Haying: the Last Load
When every hay field was harvested, and each bale orderly in the mow, it was time for a treat. Dad had a grocery bag that hid a dozen candy bars. He’d reach in and sing out, “Who wants this one?” We were never disappointed.
Picking apples
Dad’s joy was to see the orchard. He planted pears, grapes, mulberries, and many apple varieties.
Some trees were so laden we propped up branches with fence posts and harvested from the bucket of a tractor.
With so many apples, you can bet we had apple pie, apple dumplings, apple crisp…and the apple grinder and cider press got lots of use. That press was the same one Mom grew up with. More than 80 years later, it’s still squeezing apples.
And Mom is still making pies.
Watermelon in the Swimming Pool: Independence Day
Dad was involved in the community. Besides farming, he sold insurance, was the president of the school board, on the parish board, and on the co-op board. When Independence Day rolled around he helped coordinate the small town activities, among them a watermelon-eating contest. And the best place to keep all those watermelons chilled? the swimming pool.
Starting Public School
My sister says: On fall days I would often cut through the orchard to pull an apple from the tree to add to my lunch.
Mulberries
Trips to Grandma’s house—hours away in Iowa—were rare for this shy granddaughter. When we did spend a day, we also saw Aunt Joanne, who lived with Grandma at the family farm.
Joanne’s playful spirit melted our timidity. The adults could visit in peace as we kids followed Joanne around that old farm, searching for adventure.
One summer day, barefoot and bold, we climbed an ancient mulberry tree and were rewarded with not just berries but with a view and gorgeous purple toes.
Harvest
My sister says: In the early ‘60s carrying lunch to Dad as he worked fields was done with a quart jar of water and a sandwich in a syrup bucket. There was always a sandwich for the carrier, too, and it tasted so good out in the open field.
Winter
Dark during morning milking, dark during evening milking. But winter glowed with reflected snow and holidays. We celebrated St. Nicholas night December 6. St. Nick somehow surprised us, despite our constant peeks out the window. There would be hard candy and angel foam. And many, many walnuts in the shell.
Winter Fields
My sister says: Even in the winter the call to explore the woods was strong. All alone I tried walking across a field covered with a foot of fresh, soft snow.
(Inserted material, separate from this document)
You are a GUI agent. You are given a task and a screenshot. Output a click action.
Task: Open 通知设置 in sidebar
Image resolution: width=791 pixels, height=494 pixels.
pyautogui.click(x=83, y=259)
It was an elegant carpet of sparkle. Alas, I had to retreat back to our farm buildings, where Dad’s tractor had cleared pathways and formed mountains of white.
Blackbirds in the Morning
By the time I was ten I knew east from west. The sun rose on the east side of the barn, set on the west side. Gypsy, one of the oldest cows, always had a stanchion on the west.
Leaving the Farm
My sister says: When I moved away from the farm I was relieved. No longer did I have to work seven days a week. The labor of my new job was a walk in the park in comparison to farming, and the paycheck seemed so extravagant.
Yet I’ve never really left the farm completely. When I visit I still enjoy washing cows at milking time, or riding on the tractors. The creek and woods are smaller than what they once seemed, but they’re still an enjoyable escape to serenity. I’m so thankful that two of our brothers have successfully taken the reins as stewards of the land, and it seems a third generation will be proud to take their turn at it, too.